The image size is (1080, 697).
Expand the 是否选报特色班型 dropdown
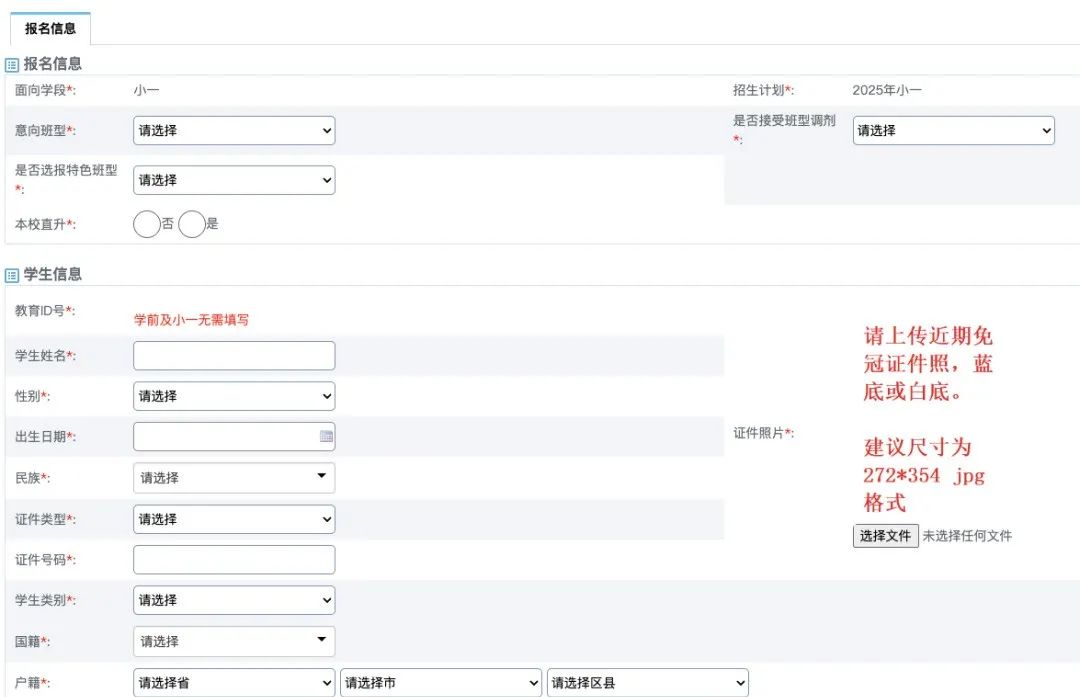234,181
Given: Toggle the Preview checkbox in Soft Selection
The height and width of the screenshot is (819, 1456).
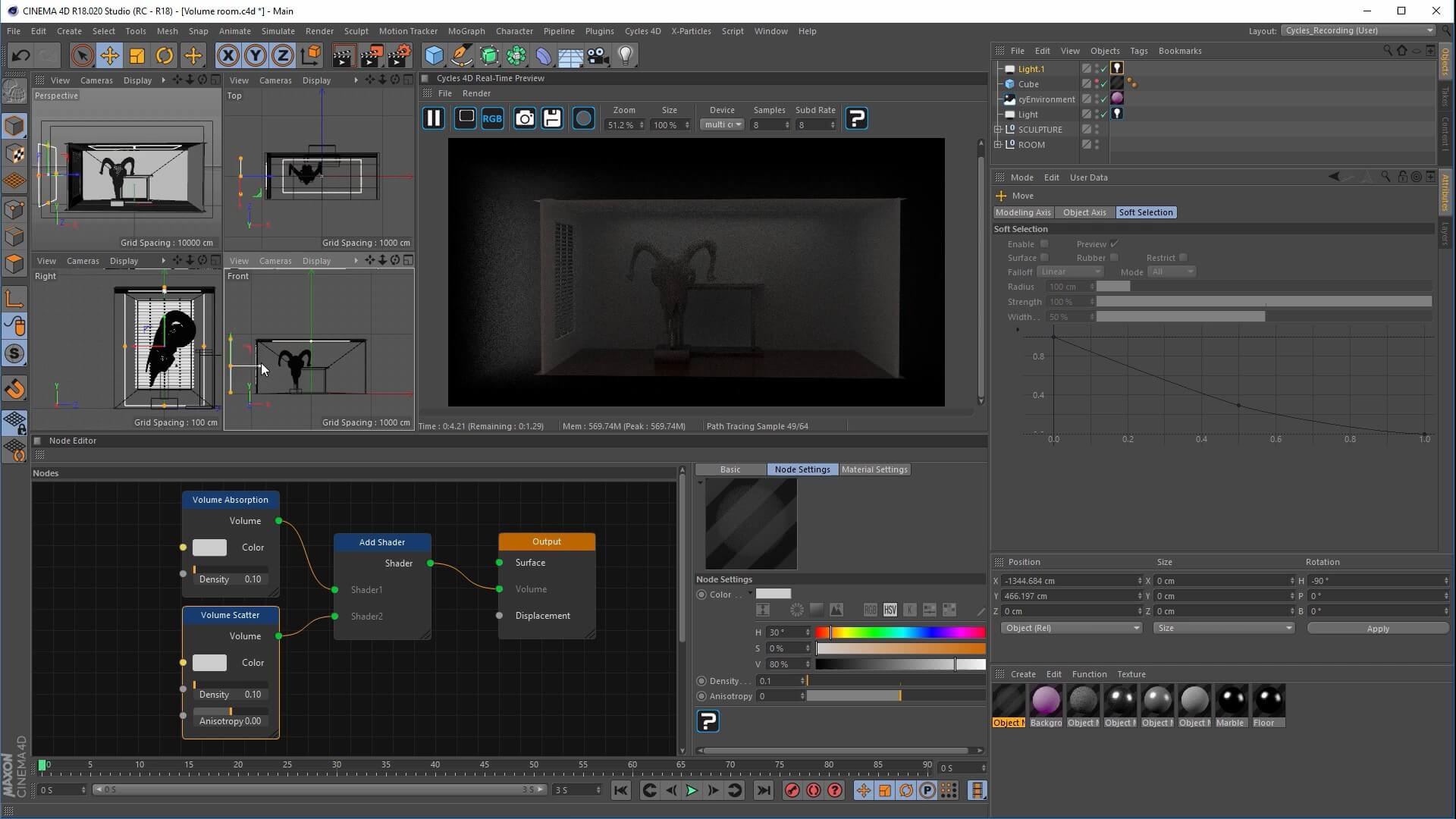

━━━

*PROBLEM*:
Copy every line of the data above word for word, leaving out the pictures.

*RESULT BELOW*:
The image size is (1080, 697).
Expand the 是否选报特色班型 dropdown
234,181
Given: Toggle the Preview checkbox in Soft Selection
The height and width of the screenshot is (819, 1456).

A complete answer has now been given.